Le premier point à retenir concerne l’évolution des recettes ( dotations d’Etat, impôts, subventions apportées par les autres collectivités territoriales) et des dépenses utiles aux habitants .On note que les dépenses progressent plus vite que les recettes . De 2005 à 2007, les premières ont progressé de 6,1% par an et les secondes de 7% par an (ce résultat est dû à l’augmentation de 9% des taux d’imposition en 2006 ).
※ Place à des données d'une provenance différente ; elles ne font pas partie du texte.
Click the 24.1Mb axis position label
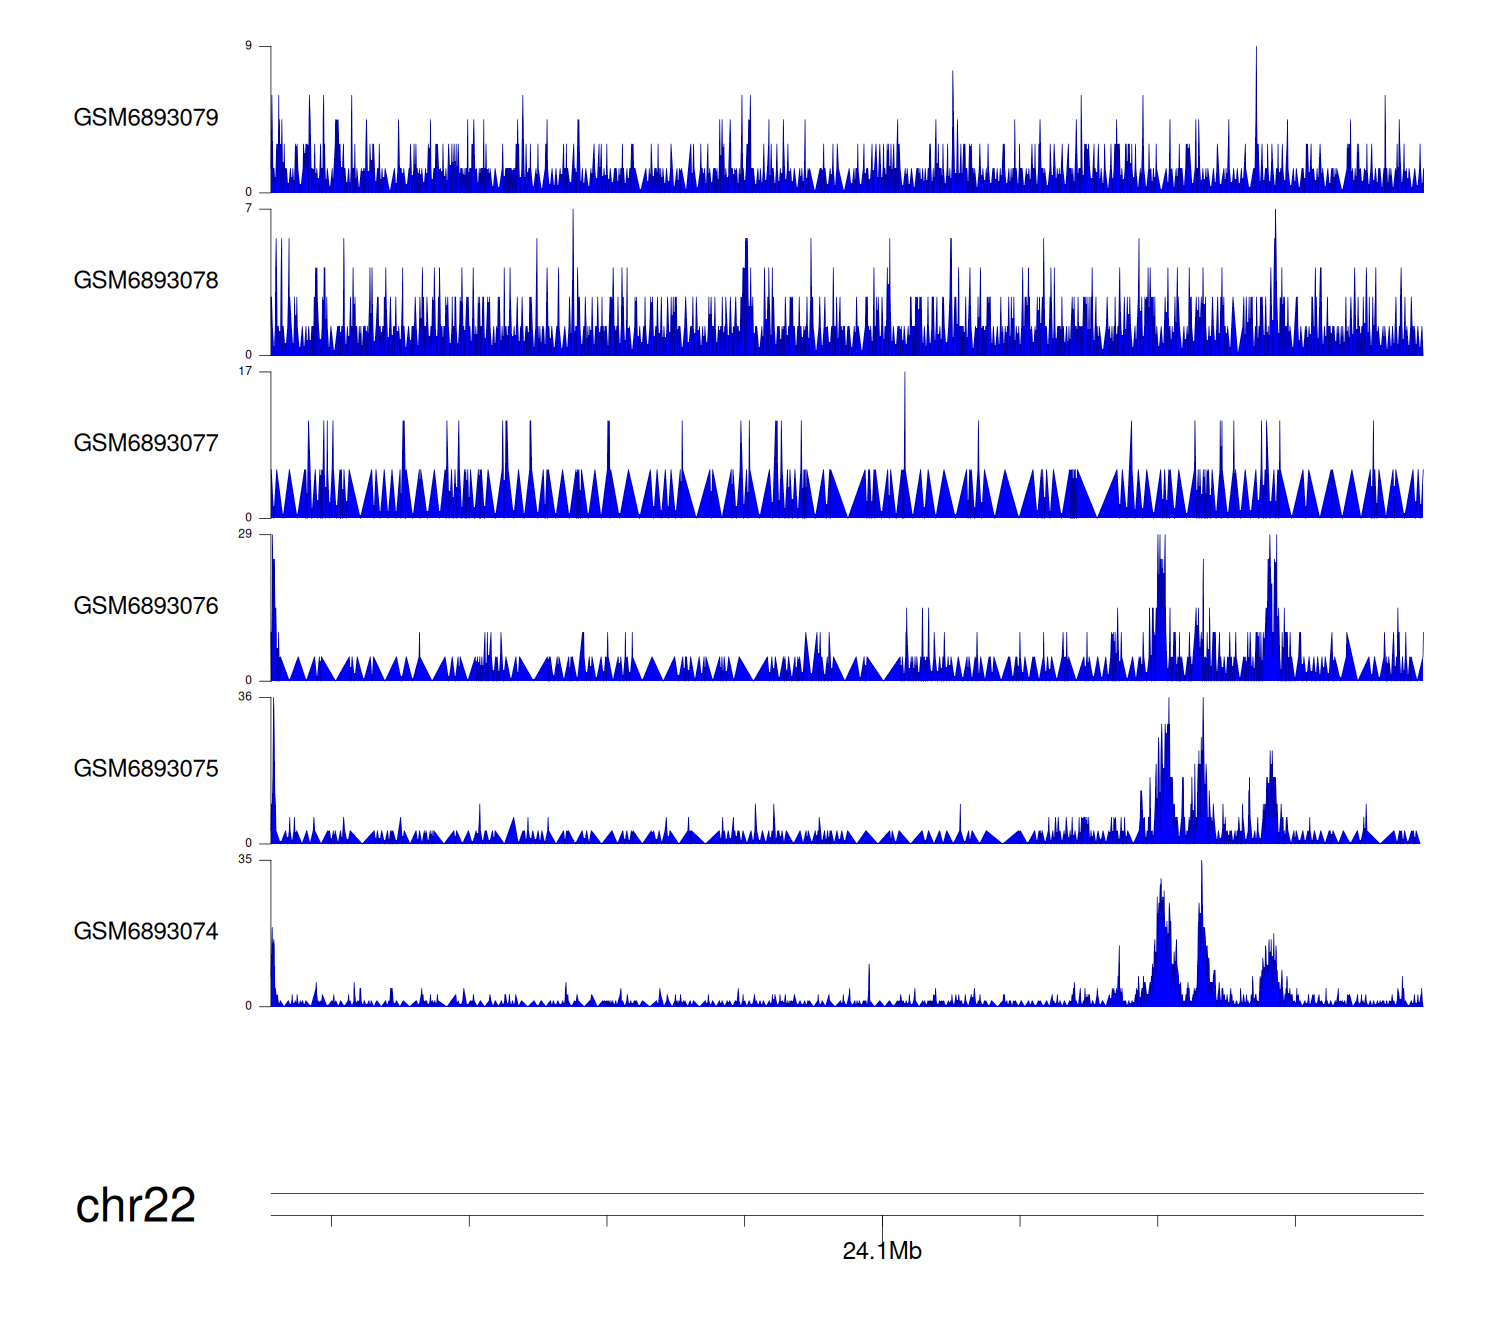Image resolution: width=1500 pixels, height=1320 pixels. pos(882,1251)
Mais en 2008, on constate une aggravation de l’écart : les dépenses ( +4%) et les recettes ( +2,3% ) .

Il résulte de cette situation que les sommes disponibles pour la réalisation des travaux passent de 70,5 millions d’euros en 2007 à 44 millions d’euros en 2008.Cela oblige le département à emprunter plus fortement pour équilibrer son budget .

On voit bien l’incidence du désengagement de l’Etat ( progression plus faible des dotations, moins de compensations pour les dépenses sociales comme le RMI , pour les personnes âgées, pour les personnes handicapées ), des transferts de compétences de l’Etat aux départements ( routes nationales, personnels techniques des collèges ) .

Le comportement de l’Etat est dû à son accord avec les contraintes de l’Europe de maintenir le déficit à 3% du PIB Le deuxième point à retenir concerne l’incidence des choix de la majorité de droite sortante :

- l’acceptation des transferts voulus par l’Etat ( les autres départements ont refusé, par exemple, le transfert de le RN10 ), - la réalisation du boulevard périphérique Nord-Ouest sans exiger de l’Etat la compensation des surcoûts ( +27,5 millions d’euros) , - la pression fiscale sur les familles quand les entreprises voyaient leur contribution limitée à 3,5% des richesses qu’elles créent . - les difficultés actuelles ne sont pas liées aux dépenses à caractère social puisque l’Indre et Loire y a consacré des crédits inférieurs de 4% à ceux mobilisés par les départements de taille équivalente à la nôtre .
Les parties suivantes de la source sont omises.